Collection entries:
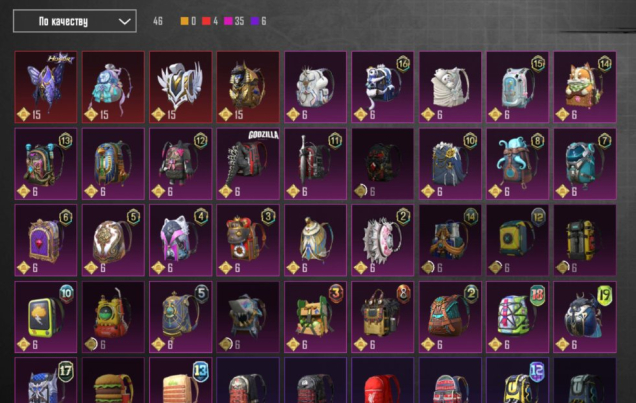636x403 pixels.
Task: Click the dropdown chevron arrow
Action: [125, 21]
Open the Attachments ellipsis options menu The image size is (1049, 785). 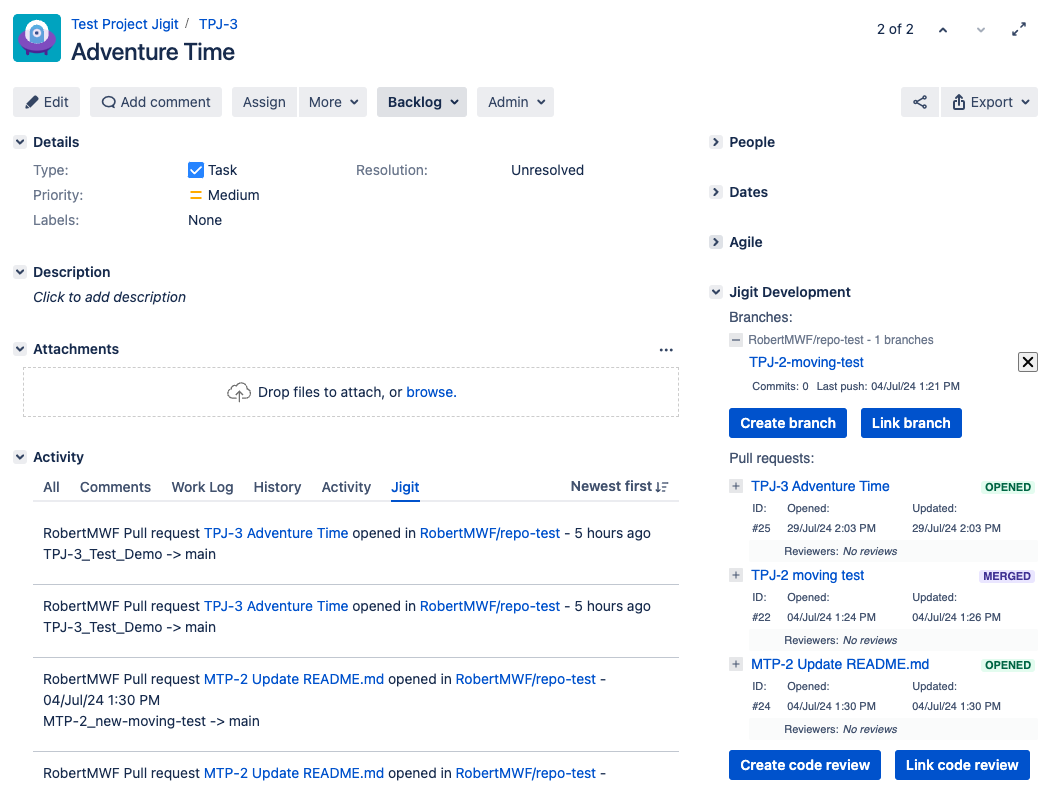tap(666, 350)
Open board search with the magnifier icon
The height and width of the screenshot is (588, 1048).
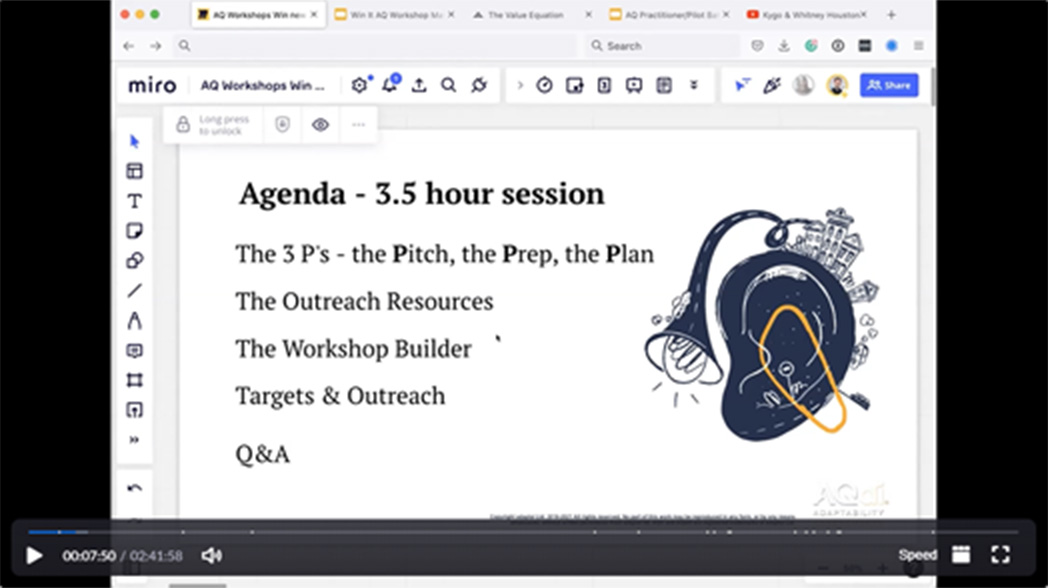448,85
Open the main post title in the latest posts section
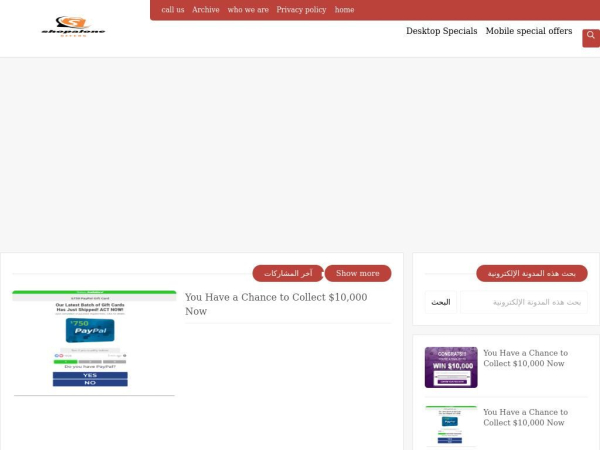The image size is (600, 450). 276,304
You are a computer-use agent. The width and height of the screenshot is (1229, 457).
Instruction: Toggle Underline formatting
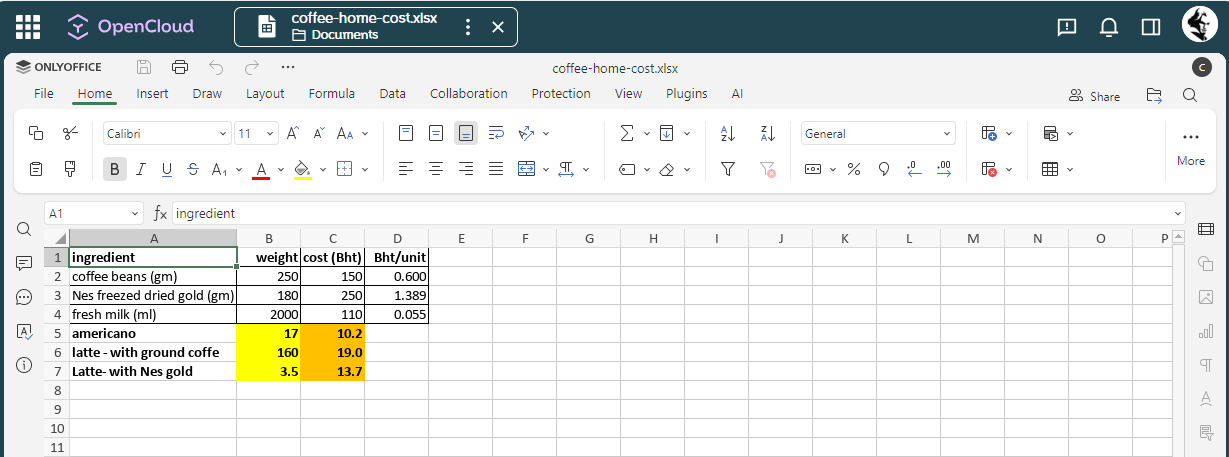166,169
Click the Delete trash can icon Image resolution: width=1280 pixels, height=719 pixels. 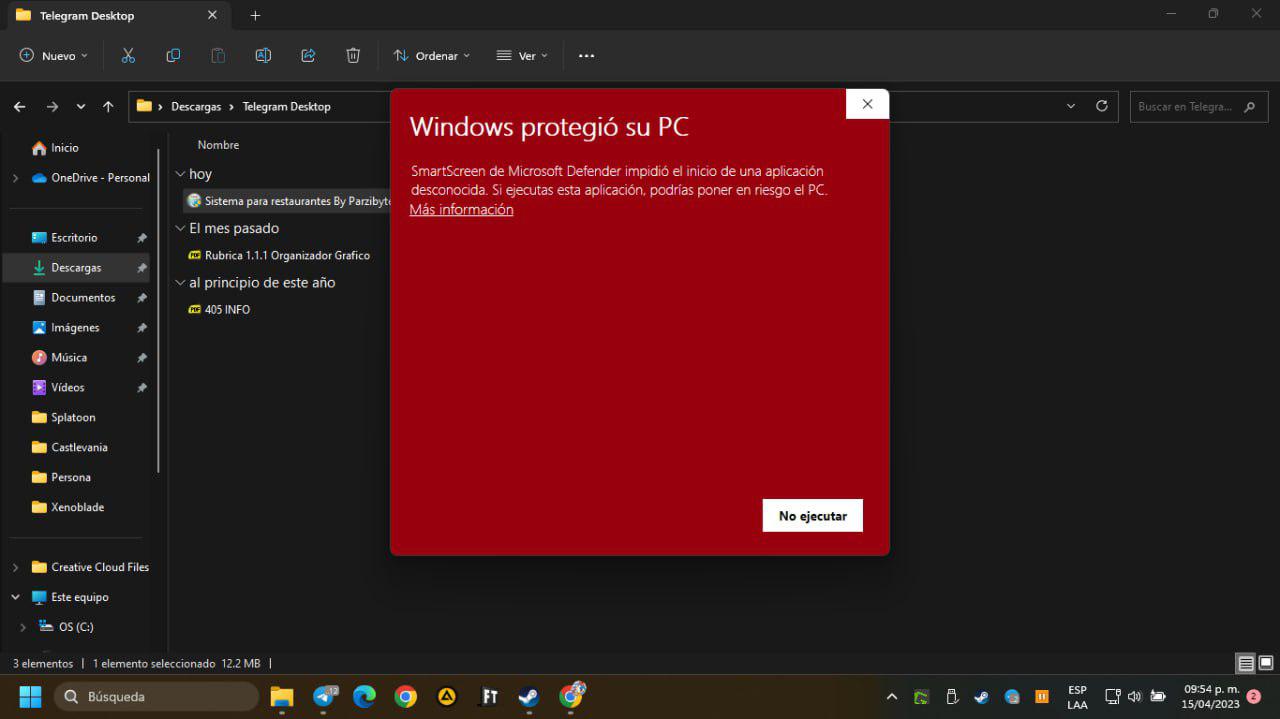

• [Problem]: Return the records above verbatim, from the line containing "Open the main" through the end of the records, with the pictures omitted.

• [Output of the task]:
Open the main post title in the latest posts section
The image size is (600, 450). 276,304
You are a computer-use agent. The width and height of the screenshot is (1229, 457).
Instruction: Toggle Underline formatting
166,169
Click the Delete trash can icon Image resolution: width=1280 pixels, height=719 pixels. 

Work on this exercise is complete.